Théâtre de la Colline / Martin Crimp / mes Rémy Barché

Publié le 28 octobre 2014 - N° 225

Artiste associé à la Comédie de Reims, Rémy Barché remet La Ville en route après sa création il y a trois ans.  Une pièce de Martin Crimp qui lui tient particulièrement à cœur.

S’agit-il ici d’une reprise de La Ville ou d’une recréation ?

Rémy Barché : Il s’agit ici d’une quatrième version. Il y a eu quelques changements dans la distribution et la scénographie. La Ville, c’est une pièce très mystérieuse et j’ai l’impression que je pourrais travailler dessus toute ma vie. Je l’ai lue en sortant du TNS et elle m’avait bouleversé. Martin Crimp y parle du couple, il creuse la psychologie de ses personnages avec profondeur et fantaisie. Mais il est aussi éblouissant dans sa manière de saisir une société en perte de sens. C’est une pièce de chambre dans laquelle les personnages sont traversés par le monde qui les entoure.

 

« Martin Crimp est éblouissant dans sa manière de saisir une société en perte de sens. »

 

Que raconte-t-elle ?

R.B. : Claire, qui est traductrice, rencontre un auteur qui lui offre un journal intime vierge. Elle commence donc à essayer de relater sa vie avec ses propres mots, ce qui va la conduire à saisir à quel point elle est dévastée. Son mari est un informaticien qui se fait renvoyer de son entreprise pour des raisons qu’il ne comprend pas. A partir de là, lui non plus ne sait plus qui il est. Dans la pièce, les personnages se retrouvent comme vides, pas ancrés. Mais au contraire d’autres pièces où Crimp se moque de ses personnages, ici, il les accompagne avec beaucoup d’empathie dans leur trouble. Nous sommes tous à la recherche de gens qui seraient capables de nous faire saisir le monde dans lequel on vit. Le renversement ultime dans la pièce souligne que dans un monde qui nous échappe, on court le risque d’être “écrit“ par d’autres gens.  J’aime aussi dans cette pièce l’inquiétude que développe Crimp vis-à-vis d’une certaine superficialité dans les rapports humains.

 

Quels seront les axes de votre mise en scène ?

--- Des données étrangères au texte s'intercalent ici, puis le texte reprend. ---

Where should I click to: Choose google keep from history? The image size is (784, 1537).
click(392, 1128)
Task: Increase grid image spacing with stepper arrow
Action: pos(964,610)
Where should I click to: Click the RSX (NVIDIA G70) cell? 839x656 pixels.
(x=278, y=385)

R.B. : J’ai souvent pensé à une expression de Romeo Castellucci qui parle de préserver « l’exactitude de l’énigme ». La pièce doit conserver un mystère mais il faut beaucoup d’exactitude dans les pistes qu’on donne au spectateur. J’ai choisi d’installer un rapport de proximité avec le spectateur car Crimp permet de jouer des choses simples et subtiles. Et j’ai tenté de maintenir ensemble les deux versants que Crimp avait dissociés dans ses pièces, jusqu’à La Ville : celui des pièces qu’il dit « chaudes », plutôt naturalistes avec une évolution psychologique, et celui des pièces dites « froides », plus expérimentales, où la notion de personnage est malmenée.

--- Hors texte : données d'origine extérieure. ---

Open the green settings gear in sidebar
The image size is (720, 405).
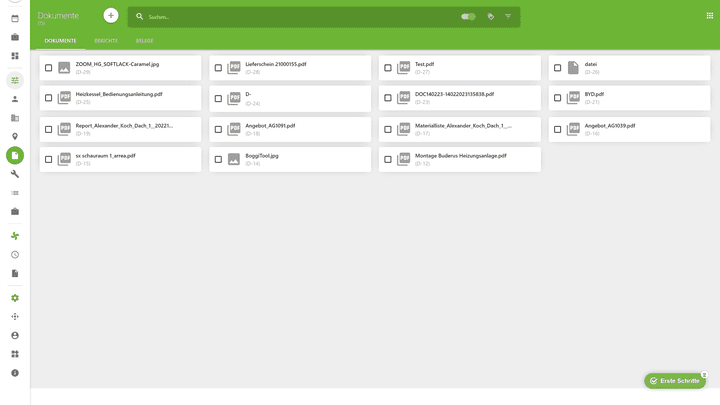[x=15, y=298]
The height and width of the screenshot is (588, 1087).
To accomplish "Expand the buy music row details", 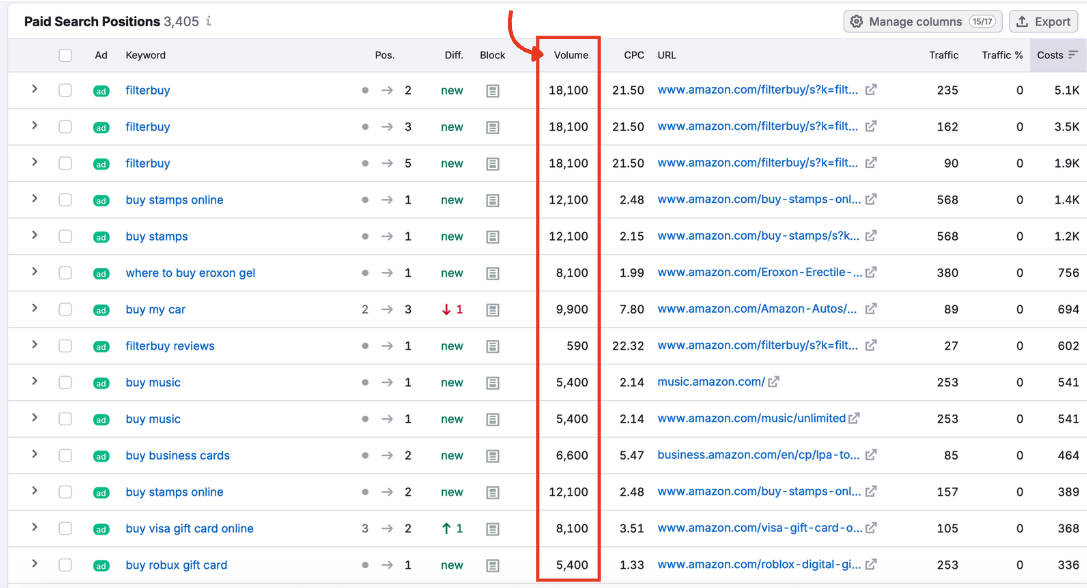I will pyautogui.click(x=34, y=382).
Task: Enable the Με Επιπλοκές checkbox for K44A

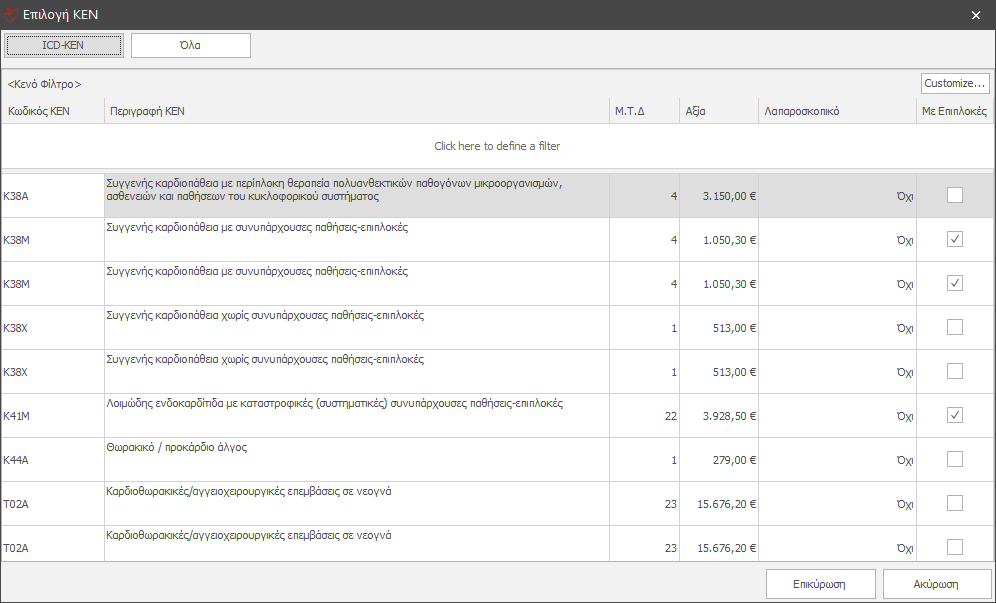Action: 955,459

Propos recueillis par Eric Demey

A propos de l'événement

La Ville, chaude et froide à la fois
du Jeudi 27 novembre 2014 au Samedi 20 décembre 2014
Théâtre national de la Colline.
15 Rue Malte Brun, 75020 Paris, France

du mercredi au samedi à 21h, le mardi à 19h et le dimanche à 16h. Tél : 01 44 62 52 52. Egalement du 12 au 15 novembre 2014 à la Comédie de Reims–CDN, les 22 et 23 novembre au Studio-Théâtre de Vitry et du 7 au 10 janvier 2015 au Théâtre National de Toulouse. Durée : 1h50.